The TIA was conducted in August 2017 and accepted by the city in March 2018. The original site-development plan was approved by the city in September 2018.
Wolf Crossing broke ground Oct. 2, 2018.
“[The development] will serve not only the residents of Georgetown but also our primary trade area, which is more than 130,000 people,” Georgetown Mayor Dale Ross said at the time.
The city is also working in conjunction with the Texas Department of Transportation to improve traffic congestion along Hwy. 29 by moving the light signal at the corner of Hwy. 29 and the H-E-B driveway east of where it is currently located. This, Miller said, will be done in conjunction with the installation of a concrete median to help minimize left turns except at those locations where left turns will be allowed.
“Moving the traffic signal farther east on [Hwy.] 29 to line up with the new H-E-B entrance that will be there will help with traffic queues and signal timing,” Miller wrote in an email. “A greater separation between that signal and the one at the I-35 frontage road will allow for better signal timing that will allow for an increased movement of traffic through both lights.”
Miller added that Williamson County is also working to improve roadways in Georgetown with Southwest Bypass Phase 2, expected to be completed in late 2019, and it will offer drivers an alternate route to southbound I-35 and for those who travel north on I-35 that want to go west on Hwy. 29.
Wolf Crossing offerings
When full, Wolf Crossing will bring nearly 25 businesses including retail, dining and entertainment options, such as an Olive Garden, Aldi grocery store and CareNow Urgent Care center, Switzer said.

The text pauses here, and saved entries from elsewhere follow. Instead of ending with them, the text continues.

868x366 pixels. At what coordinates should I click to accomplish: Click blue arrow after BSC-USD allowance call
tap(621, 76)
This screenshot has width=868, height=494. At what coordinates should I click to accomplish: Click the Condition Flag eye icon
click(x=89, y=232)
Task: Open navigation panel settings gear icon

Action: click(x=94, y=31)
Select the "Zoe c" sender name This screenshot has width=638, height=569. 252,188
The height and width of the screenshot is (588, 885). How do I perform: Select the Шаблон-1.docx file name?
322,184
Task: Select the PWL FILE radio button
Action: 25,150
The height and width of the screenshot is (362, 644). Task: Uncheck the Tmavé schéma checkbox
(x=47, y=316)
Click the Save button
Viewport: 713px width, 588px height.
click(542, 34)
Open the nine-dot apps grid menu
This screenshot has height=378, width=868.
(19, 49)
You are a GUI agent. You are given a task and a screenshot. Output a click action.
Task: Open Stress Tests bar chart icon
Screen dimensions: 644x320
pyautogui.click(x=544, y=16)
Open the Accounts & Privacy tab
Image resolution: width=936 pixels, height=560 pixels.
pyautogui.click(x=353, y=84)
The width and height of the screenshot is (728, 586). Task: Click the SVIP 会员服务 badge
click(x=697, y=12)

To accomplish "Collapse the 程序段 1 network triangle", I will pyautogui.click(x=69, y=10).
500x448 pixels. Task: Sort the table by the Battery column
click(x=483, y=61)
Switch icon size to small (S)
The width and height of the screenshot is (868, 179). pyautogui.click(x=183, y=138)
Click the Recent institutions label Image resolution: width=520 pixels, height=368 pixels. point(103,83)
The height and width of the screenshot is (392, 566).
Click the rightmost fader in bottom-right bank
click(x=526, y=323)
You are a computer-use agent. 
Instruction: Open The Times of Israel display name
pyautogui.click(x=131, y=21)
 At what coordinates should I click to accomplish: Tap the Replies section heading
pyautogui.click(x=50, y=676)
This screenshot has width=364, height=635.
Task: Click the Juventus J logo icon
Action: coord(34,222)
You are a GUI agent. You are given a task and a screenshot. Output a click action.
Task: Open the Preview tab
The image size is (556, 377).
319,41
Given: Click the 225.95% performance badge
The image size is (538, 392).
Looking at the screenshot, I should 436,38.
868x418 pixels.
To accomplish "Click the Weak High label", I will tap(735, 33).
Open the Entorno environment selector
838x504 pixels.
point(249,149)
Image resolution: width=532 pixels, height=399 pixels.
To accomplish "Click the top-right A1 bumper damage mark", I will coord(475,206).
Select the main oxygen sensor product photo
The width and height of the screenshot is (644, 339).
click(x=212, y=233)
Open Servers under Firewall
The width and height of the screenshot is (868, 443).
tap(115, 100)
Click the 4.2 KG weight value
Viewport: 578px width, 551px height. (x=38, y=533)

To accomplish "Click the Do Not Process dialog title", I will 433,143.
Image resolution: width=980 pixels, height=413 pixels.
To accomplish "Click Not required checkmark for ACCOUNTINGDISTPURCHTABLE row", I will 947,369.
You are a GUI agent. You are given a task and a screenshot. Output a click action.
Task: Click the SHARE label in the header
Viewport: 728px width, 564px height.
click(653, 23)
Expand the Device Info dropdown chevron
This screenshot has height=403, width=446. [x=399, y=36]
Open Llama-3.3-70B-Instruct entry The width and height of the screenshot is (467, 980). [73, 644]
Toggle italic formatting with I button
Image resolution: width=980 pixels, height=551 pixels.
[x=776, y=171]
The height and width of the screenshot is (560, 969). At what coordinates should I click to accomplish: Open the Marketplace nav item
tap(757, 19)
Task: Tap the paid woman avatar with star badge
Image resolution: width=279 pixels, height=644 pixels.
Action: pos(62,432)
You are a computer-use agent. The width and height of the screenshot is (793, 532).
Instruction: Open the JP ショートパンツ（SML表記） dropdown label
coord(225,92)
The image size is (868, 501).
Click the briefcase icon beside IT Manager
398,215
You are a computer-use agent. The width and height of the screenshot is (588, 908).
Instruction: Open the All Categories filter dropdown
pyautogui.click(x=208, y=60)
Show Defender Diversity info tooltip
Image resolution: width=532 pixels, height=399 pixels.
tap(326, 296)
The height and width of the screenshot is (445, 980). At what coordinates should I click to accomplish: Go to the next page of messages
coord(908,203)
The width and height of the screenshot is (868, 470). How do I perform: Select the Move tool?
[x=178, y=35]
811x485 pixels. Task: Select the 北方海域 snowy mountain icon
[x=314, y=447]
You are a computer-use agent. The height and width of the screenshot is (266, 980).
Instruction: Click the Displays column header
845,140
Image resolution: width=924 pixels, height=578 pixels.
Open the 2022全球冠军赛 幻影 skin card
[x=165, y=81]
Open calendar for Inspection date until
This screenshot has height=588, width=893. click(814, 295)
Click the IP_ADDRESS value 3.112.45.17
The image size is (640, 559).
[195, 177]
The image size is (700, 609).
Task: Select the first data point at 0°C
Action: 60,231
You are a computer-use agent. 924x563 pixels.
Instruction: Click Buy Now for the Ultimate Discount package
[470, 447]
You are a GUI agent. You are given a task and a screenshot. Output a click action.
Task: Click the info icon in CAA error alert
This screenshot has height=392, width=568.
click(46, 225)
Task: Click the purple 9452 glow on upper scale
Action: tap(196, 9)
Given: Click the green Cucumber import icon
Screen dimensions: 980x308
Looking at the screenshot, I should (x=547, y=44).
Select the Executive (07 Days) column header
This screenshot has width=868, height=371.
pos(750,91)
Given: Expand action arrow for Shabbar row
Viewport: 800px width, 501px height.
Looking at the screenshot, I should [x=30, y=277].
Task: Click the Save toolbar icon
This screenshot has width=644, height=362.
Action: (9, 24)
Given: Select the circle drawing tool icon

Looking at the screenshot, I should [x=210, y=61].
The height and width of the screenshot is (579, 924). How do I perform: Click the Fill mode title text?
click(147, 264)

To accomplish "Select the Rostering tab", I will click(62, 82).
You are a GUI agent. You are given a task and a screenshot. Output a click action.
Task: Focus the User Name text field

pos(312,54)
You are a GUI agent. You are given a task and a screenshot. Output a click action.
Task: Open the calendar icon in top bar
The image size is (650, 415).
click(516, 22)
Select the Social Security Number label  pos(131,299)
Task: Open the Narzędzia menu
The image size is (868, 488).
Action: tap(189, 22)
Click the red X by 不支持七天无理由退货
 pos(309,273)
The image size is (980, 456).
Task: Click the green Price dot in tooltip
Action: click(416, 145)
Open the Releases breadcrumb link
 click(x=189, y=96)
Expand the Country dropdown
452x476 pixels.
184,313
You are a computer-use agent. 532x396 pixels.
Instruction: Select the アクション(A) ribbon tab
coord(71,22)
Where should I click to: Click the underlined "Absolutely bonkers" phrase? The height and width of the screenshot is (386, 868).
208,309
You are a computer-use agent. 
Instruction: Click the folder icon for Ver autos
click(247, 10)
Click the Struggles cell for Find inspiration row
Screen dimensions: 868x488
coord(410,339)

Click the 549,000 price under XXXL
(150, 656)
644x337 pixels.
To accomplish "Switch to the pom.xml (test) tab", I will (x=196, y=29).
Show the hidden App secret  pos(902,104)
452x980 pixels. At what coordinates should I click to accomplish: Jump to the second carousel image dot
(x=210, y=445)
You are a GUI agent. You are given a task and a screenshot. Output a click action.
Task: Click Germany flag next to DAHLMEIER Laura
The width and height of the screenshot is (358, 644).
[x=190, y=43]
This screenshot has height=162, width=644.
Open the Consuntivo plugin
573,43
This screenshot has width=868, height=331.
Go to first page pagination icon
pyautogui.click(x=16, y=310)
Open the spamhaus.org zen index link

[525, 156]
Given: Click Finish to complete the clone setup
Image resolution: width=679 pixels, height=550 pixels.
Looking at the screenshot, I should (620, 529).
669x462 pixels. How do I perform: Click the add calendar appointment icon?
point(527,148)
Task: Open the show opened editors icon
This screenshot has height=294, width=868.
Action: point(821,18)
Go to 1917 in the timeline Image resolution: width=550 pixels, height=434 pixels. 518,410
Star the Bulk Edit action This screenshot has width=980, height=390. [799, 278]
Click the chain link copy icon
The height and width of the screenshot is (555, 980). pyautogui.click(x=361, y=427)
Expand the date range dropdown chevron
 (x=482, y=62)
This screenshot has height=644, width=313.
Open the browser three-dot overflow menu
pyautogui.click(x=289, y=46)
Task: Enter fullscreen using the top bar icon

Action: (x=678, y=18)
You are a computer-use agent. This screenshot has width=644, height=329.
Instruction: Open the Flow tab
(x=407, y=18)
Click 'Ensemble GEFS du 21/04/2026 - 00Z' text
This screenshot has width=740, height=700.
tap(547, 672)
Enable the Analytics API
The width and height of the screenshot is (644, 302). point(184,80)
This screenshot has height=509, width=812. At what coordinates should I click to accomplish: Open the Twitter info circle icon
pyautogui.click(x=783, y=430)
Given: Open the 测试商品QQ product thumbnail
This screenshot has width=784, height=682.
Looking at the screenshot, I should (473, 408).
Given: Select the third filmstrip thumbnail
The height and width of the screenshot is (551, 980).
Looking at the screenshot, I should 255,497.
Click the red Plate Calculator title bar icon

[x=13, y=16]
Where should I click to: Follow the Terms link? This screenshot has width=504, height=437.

The center will have eight dining options, five retail stores, four beauty and fitness businesses, and four health care providers. There will also be a grocery store and a Fairfield Inn and Suites.
Developers also plan to add walking trails along the San Gabriel River, south of the property.
“These business are regional and local providers,” Hunter said. “We are providing a smaller development scale that is complementing the river.” The development will also have 1,118 total parking spaces, 32 of which are in accordance with the Americans with Disabilities Act, confirmed Stephanie Montemayor, an analyst on the project.
Switzer said the development looks to increase amenity offerings to residents that need to be experienced rather than accomplished on the internet.
“We’ve tried to build [Wolf Crossing] for needs that you cannot get online,” Switzer said. “Our focus is to be somewhat internet-proof and have it be experiential retail, so that people need to go into the store for fitness, food or entertainment.”